Sementara itu, kendaraan dari arah Bandar Belakang Tangsi dialihkan ke Jalan Adhyaksa sebelum memutar melalui Jalan Belakang Tangsi.

Akses langsung dari Jalan Bundo Kanduang menuju kawasan Air Mancur turut ditutup sementara karena berada di sekitar area pekerjaan revitalisasi.

Perubahan arus lalu lintas juga berlaku bagi kendaraan dari arah Jalan M. Yamin dan kawasan Kantor Balaikota Padang Lama.

Akses menuju bundaran Pasar Raya, yang menjadi titik pekerjaan konstruksi, ditutup untuk kendaraan umum.

Bagi pengendara yang menuju kawasan Pasar Raya, petugas mengarahkan kendaraan berbelok ke kanan sebelum titik penutupan.

Kendaraan kemudian melewati Jalan Sandang Pangan di depan Kantor Balaikota Lama hingga sisi Gedung Fase VII sebelum kembali ke tujuan masing-masing.

Kepala Dinas Perdagangan Kota Padang, Fizlan Setiawan, meminta masyarakat menyesuaikan perjalanan dan mematuhi seluruh pengaturan lalu lintas selama proyek berlangsung.

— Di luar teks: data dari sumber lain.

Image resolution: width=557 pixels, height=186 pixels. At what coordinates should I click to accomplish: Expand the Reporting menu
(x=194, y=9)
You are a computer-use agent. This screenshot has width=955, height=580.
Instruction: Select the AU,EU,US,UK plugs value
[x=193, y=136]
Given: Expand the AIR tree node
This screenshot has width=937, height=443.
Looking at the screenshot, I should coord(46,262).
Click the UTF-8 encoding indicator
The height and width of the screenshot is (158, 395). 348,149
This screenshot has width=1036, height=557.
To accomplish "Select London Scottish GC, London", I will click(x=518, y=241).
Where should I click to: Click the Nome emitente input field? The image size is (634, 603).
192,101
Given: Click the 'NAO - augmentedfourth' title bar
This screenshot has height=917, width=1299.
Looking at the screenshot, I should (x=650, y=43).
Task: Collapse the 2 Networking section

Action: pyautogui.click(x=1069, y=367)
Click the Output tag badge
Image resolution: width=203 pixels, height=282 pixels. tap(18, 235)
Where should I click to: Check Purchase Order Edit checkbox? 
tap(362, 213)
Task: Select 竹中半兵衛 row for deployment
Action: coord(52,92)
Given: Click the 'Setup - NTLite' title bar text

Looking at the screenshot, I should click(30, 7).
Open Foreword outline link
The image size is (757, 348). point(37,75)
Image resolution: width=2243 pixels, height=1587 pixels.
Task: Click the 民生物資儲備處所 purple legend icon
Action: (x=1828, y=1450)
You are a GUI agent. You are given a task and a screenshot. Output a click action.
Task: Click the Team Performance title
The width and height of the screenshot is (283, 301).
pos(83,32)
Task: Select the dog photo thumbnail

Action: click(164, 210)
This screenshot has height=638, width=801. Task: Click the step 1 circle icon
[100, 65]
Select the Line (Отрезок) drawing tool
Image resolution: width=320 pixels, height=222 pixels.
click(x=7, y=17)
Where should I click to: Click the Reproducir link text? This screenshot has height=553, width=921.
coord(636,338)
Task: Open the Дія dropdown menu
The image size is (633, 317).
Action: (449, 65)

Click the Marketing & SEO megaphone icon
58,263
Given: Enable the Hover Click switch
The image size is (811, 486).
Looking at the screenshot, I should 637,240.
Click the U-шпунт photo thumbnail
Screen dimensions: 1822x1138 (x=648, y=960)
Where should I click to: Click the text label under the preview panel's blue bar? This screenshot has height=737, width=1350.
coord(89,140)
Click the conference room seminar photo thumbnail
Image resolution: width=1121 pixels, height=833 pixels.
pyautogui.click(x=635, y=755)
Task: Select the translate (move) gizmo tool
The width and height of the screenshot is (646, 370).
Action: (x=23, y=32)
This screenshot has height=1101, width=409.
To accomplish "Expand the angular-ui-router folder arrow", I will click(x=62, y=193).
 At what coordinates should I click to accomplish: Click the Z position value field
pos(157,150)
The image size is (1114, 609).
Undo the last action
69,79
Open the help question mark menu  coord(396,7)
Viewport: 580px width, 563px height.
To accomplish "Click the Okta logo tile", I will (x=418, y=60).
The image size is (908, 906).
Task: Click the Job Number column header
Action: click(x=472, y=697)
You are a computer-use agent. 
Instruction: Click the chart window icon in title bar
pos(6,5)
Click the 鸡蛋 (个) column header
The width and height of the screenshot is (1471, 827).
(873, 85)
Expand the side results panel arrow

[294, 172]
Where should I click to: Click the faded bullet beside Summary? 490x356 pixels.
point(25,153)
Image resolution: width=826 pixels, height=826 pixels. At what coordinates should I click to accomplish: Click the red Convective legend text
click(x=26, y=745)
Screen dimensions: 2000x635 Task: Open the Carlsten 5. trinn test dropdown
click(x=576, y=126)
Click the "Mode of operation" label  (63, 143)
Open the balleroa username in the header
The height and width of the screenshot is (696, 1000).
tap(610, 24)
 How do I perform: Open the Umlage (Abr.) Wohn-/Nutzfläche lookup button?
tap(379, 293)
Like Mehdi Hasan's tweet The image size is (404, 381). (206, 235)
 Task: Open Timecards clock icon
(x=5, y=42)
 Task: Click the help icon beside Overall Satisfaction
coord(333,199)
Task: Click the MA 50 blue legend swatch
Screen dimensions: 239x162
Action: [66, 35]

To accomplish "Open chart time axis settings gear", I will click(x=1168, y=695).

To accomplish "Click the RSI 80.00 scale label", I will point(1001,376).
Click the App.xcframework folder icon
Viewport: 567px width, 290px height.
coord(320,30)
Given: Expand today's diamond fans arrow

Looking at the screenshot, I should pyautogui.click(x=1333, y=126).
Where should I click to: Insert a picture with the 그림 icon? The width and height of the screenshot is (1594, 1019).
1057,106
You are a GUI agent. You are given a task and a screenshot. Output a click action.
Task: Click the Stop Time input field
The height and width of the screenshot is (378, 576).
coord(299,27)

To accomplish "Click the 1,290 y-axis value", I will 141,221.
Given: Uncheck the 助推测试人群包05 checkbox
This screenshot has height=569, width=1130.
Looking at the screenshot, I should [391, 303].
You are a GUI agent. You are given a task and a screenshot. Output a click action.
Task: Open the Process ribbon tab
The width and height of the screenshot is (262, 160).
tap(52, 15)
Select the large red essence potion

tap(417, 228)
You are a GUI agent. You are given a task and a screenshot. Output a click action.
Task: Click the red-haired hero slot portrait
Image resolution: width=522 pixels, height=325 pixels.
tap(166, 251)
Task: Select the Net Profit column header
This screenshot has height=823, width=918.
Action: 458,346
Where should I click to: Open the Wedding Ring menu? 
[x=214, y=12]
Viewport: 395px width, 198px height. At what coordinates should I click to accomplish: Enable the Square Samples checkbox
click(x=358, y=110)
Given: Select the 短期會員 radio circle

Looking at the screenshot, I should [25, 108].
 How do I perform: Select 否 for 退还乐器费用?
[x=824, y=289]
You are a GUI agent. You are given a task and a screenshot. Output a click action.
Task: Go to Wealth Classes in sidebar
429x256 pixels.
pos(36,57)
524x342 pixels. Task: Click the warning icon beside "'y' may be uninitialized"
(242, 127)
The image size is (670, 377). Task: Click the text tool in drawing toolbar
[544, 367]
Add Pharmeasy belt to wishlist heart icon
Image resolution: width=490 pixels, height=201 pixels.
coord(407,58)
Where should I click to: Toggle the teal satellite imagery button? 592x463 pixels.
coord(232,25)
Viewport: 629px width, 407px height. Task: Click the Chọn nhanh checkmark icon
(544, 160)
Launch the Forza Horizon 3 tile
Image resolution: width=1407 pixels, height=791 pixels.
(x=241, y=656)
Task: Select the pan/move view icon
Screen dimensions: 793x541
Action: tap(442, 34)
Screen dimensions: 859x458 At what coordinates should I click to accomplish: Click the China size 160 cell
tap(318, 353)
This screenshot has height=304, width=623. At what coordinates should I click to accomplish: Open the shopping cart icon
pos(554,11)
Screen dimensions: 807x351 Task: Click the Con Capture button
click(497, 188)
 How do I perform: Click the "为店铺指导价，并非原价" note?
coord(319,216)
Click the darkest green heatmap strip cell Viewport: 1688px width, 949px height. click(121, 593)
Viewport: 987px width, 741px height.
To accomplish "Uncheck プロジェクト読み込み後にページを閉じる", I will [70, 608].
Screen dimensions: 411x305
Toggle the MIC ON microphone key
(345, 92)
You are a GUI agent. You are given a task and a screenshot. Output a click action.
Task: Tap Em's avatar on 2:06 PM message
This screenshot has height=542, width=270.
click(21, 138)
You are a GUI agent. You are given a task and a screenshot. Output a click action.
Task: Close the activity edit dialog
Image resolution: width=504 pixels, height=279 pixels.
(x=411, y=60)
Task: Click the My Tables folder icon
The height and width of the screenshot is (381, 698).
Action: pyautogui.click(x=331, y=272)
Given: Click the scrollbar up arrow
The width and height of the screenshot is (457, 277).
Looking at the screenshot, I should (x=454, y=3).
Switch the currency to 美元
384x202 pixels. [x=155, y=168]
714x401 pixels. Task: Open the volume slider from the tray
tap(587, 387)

“Kami mengimbau seluruh pengguna jalan agar mengantisipasi perjalanan, mengikuti rambu-rambu petunjuk yang sudah disediakan petugas, dan tetap mengutamakan keselamatan berkendara,” ujar Fizlan, Minggu (28/6/2026).

Ia juga menyampaikan permohonan maaf atas potensi gangguan yang muncul selama proses pembangunan.

“Kami mohon maaf atas ketidaknyamanan yang mungkin dirasakan masyarakat selama proses revitalisasi berlangsung,” katanya.

Menurut Fizlan, revitalisasi Pasar Raya merupakan bagian dari upaya Pemerintah Kota Padang menata kawasan perdagangan agar lebih tertib, aman, dan nyaman bagi pedagang maupun pengunjung.

“Proyek revitalisasi Pasar Raya merupakan bagian dari upaya Pemerintah Kota Padang menata kawasan perdagangan agar lebih tertib, aman, nyaman, dan mendukung aktivitas ekonomi masyarakat dalam jangka panjang,” jelasnya.

Ia mengajak masyarakat mendukung pelaksanaan proyek dengan mengikuti jalur alternatif yang telah ditetapkan serta mematuhi rekayasa lalu lintas selama enam bulan ke depan.

“Kami meminta masyarakat memberikan dukungan terhadap pelaksanaan proyek dengan mengikuti jalur alternatif yang telah ditetapkan serta mematuhi pengaturan lalu lintas selama enam bulan ke depan,” tutupnya.